Mengu Deniz, Tabassum Anika, Jarrahi Mona, Ozcan Aydogan
Electrical and Computer Engineering Department, University of California, Los Angeles, CA, 90095, USA.
Bioengineering Department, University of California, Los Angeles, CA, 90095, USA.
Light Sci Appl. 2023 Apr 6;12(1):86. doi: 10.1038/s41377-023-01135-0.
Multispectral imaging has been used for numerous applications in e.g., environmental monitoring, aerospace, defense, and biomedicine. Here, we present a diffractive optical network-based multispectral imaging system trained using deep learning to create a virtual spectral filter array at the output image field-of-view.

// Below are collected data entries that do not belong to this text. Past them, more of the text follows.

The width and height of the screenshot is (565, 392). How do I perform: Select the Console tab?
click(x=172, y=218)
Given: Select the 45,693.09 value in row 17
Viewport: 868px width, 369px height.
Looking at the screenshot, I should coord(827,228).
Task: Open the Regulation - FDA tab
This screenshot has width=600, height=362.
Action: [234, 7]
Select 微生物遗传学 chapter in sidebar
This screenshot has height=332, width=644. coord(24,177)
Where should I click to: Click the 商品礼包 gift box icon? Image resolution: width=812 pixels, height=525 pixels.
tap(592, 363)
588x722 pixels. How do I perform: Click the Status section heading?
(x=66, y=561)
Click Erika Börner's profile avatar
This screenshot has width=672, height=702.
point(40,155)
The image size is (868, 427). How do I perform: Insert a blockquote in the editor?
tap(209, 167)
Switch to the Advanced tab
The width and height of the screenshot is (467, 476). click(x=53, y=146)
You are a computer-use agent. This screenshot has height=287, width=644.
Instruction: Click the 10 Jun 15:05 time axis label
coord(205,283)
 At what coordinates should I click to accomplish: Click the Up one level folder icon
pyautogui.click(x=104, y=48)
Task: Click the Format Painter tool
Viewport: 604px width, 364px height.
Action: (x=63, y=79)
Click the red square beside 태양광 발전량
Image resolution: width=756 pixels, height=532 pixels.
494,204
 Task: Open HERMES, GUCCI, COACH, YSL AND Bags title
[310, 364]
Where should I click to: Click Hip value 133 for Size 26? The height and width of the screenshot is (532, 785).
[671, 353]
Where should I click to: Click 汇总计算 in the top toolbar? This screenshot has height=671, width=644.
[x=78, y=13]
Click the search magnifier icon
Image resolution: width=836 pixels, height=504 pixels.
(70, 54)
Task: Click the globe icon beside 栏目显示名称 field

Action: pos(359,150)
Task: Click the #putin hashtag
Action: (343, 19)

This diffractive multispectral imager performs spatially-coherent imaging over a large spectrum, and at the same time, routes a pre-determined set of spectral channels onto an array of pixels at the output plane, converting a monochrome focal-plane array or image sensor into a multispectral imaging device without any spectral filters or image recovery algorithms. Furthermore, the spectral responsivity of this diffractive multispectral imager is not sensitive to input polarization states. Through numerical simulations, we present different diffractive network designs that achieve snapshot multispectral imaging with 4, 9 and 16 unique spectral bands within the visible spectrum, based on passive spatially-structured diffractive surfaces, with a compact design that axially spans ~72λ, where λ is the mean wavelength of the spectral band of interest. Moreover, we experimentally demonstrate a diffractive multispectral imager based on a 3D-printed diffractive network that creates at its output image plane a spatially repeating virtual spectral filter array with 2 × 2 = 4 unique bands at terahertz spectrum. Due to their compact form factor and computation-free, power-efficient and polarization-insensitive forward operation, diffractive multispectral imagers can be transformative for various imaging and sensing applications and be used at different parts of the electromagnetic spectrum where high-density and wide-area multispectral pixel arrays are not widely available.
多光谱成像已被应用于众多领域,如环境监测、航空航天、国防和生物医学等。在此,我们展示了一种基于衍射光学网络的多光谱成像系统,该系统通过深度学习进行训练,以在输出图像视场中创建虚拟光谱滤波器阵列。这种衍射多光谱成像仪在大光谱范围内执行空间相干成像,同时将一组预定的光谱通道路由到输出平面的像素阵列上,从而将单色焦平面阵列或图像传感器转换为无需任何光谱滤波器或图像恢复算法的多光谱成像设备。此外,这种衍射多光谱成像仪的光谱响应度对输入偏振态不敏感。通过数值模拟,我们展示了不同的衍射网络设计,这些设计基于无源空间结构衍射表面,在可见光谱范围内实现了具有4、9和16个独特光谱带的快照多光谱成像,其紧凑设计在轴向跨度约为72λ,其中λ是感兴趣光谱带的平均波长。此外,我们通过实验展示了一种基于3D打印衍射网络的衍射多光谱成像仪,该成像仪在其输出图像平面上创建了一个空间重复的虚拟光谱滤波器阵列,在太赫兹光谱范围内具有2×2 = 4个独特的波段。由于其紧凑的外形尺寸以及无需计算、节能且对偏振不敏感的正向操作,衍射多光谱成像仪可对各种成像和传感应用产生变革性影响,并可用于电磁频谱的不同部分,在这些地方高密度和大面积的多光谱像素阵列并不广泛可用。